The Jewish community of Leoncin during the partitions of Poland was relatively small, totalling about 30 business families, some cultivating orchards, others running taverns or involved in manufacture. Isaac Bashevis Singer was born in Leoncin circa 1903, and lived in the village with his father, Pinchas, mother Bathsheba, brothers Israel Joshua Singer and Moishe, and sister Esther Kreitman. Twin sisters were also born here in 1902, but died of scarlet fever in 1906, the same year the family moved to Radzymin.

Jews were expelled by the Russians during World War I. Only seven of them were allowed to bring their personal possessions thanks to a protest by a New York rabbi, others were not.

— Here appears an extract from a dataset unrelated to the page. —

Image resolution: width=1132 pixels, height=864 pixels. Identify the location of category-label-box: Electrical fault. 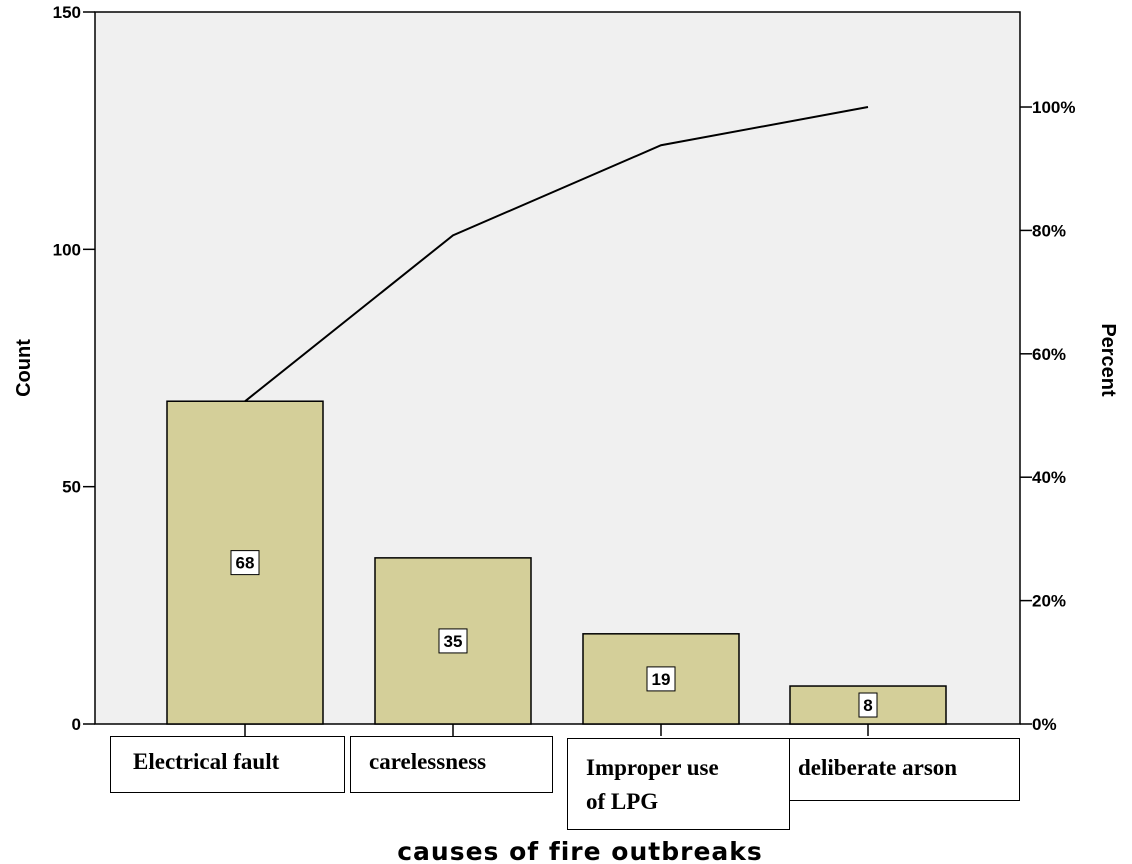
(228, 764).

The Jews returned to Leoncin after the rebirth of sovereign Poland. In 1921, there were 149 Polish Jews in the village according to the census, some 51.7 percent of the population. In the following years, due in part to economic difficulties as well as Zionist agitation, many left in search of greener pastures. During the Holocaust in occupied Poland, in the winter of 1940–41 the remaining Jewish inhabitants of Leoncin were deported by German forces to a transit ghetto in Nowy Dwór Mazowiecki and from there to extermination camps.